By The Spectator (blog)
Gary Kent
Gary Kent
The heroic Kurdish resistance in Kobane
rightly commands headlines. A larger disaster, however, looms in Iraqi
Kurdistan where – absent urgent action by the UN and Iraq – thousands of
vulnerable people who fled from the Islamic State (Isis) could die in weeks from cold-related illnesses.
It was comfortably warm in the Kurdish capital of Erbil last week,
but in December temperatures will drop to below zero in the cities and
much lower in the mountains. The warmth made the makeshift camp I
visited in the Christian enclave of Ankawa look almost bearable. It
occupies a public park and houses 50 families, mainly Christians from
Mosul, in increasingly threadbare tents. Soon, torrential rain can be
expected to turn the hard ground here into a muddy lake, soaking
everything and reducing hygiene. The cold will exacerbate this but there
are few heavy blankets around – one per family, in another sprawling
camp outside Erbil.
Kurdistan is home to roughly 250,000 Syrian refugees, with more now
coming from Kobane, and roughly 800,000 internally displaced people from
Arab Iraq. Most arrived after the fall of Mosul in June with only the
clothes on their backs. The current pace of camp-building means that
about 170,000 people will lack shelter when winter calls.
Shelter, food, sanitation and health fall to three forces: the
international community – donor countries, NGOs and the UN; the federal
government in Baghdad; and the regional government in Erbil.
The UN is held in cold contempt here, as clunky, flat-footed and
abominably led. That’s how polite observers put it, anyway. The UN
official in charge of humanitarian affairs has just left and will not be
replaced for a fortnight. I hear of unwieldy meetings in Erbil where 40
representatives of UN agencies – some of no relevance – all have their
say in seeking consensus, when the priority should be making decisions.
Baghdad is present through Skype, but contributes little. Iraq is nominally a rich nation, although there is talk of an unexplained deficit of many billions. I understand that Iraqi Arabs in Kurdistan have not received ration entitlements.
Iraqi Prime Minister Haider al Abadi
has his work cut out. He must overcome the poisonous legacy of his
predecessor, defend Baghdad, reconstruct the pathetic shell of the Iraq
Army, and reach out to Sunnis who preferred Isis to the federal
government.
Kurdistan has itself not yet received its budget entitlements from
Baghdad and employees on the public payroll – most workers – have not
been paid for months. Investment projects are stalled and the economy is
tanking. The dramatic fall in oil prices will wreck Iraqi budgets.
Foreign workers are thin on the ground, business class seats on my
flights were mostly vacant and hotels and bars are emptier than normal.
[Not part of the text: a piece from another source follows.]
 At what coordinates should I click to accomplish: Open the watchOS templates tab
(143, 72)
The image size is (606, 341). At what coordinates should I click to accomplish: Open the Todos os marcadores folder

The usually active cranes are still, but one accidental benefit is that
empty construction sites could be requisitioned as safe and temporary
accommodation.
The Archbishop of Erbil told me of Christian fund-raising from as far
afield as Detroit to supply caravans for families, which can be
fabricated locally. Money is best, rather than goods that can be bought
locally without huge transport costs and delays.
It is likely that these temporary camps will last many years, until
Isis is defeated and there is a settlement in Syria, without Bashar Assad.
The well equipped Isis army, bigger than Kuwait’s, is outwardly
medieval but combines the sophisticated use of the social media and
spectacle to scare, as well as a lethal combination of Kamikaze and
Blitzkrieg to maintain momentum. The Kurds need heavy weapons to defend
themselves and a deal with Baghdad to go on the offensive against Isis.
Arab Iraqis cannot return until hundreds of battle-damaged and
dangerous villages are made safe. After slaughtering anyone left, Isis
retreats, having seeded nests of booby traps that, even if the expertise
were to hand, take ages to destroy.
The danger of old people and babies dropping like flies in the camps seems distant but will come suddenly. The UN and Iraq need to get a grip, work with the Kurds, and help those who have already lost everything and now face needless death in the Kurdish winter.
Gary Kent was recently in the Kurdistan Region for the 17th time since 2006 as a director of the European Technology and Training Centre in Erbil. He is also the Director of the All-Party Parliamentary group on the Kurdistan Region.
He writes in a personal capacity.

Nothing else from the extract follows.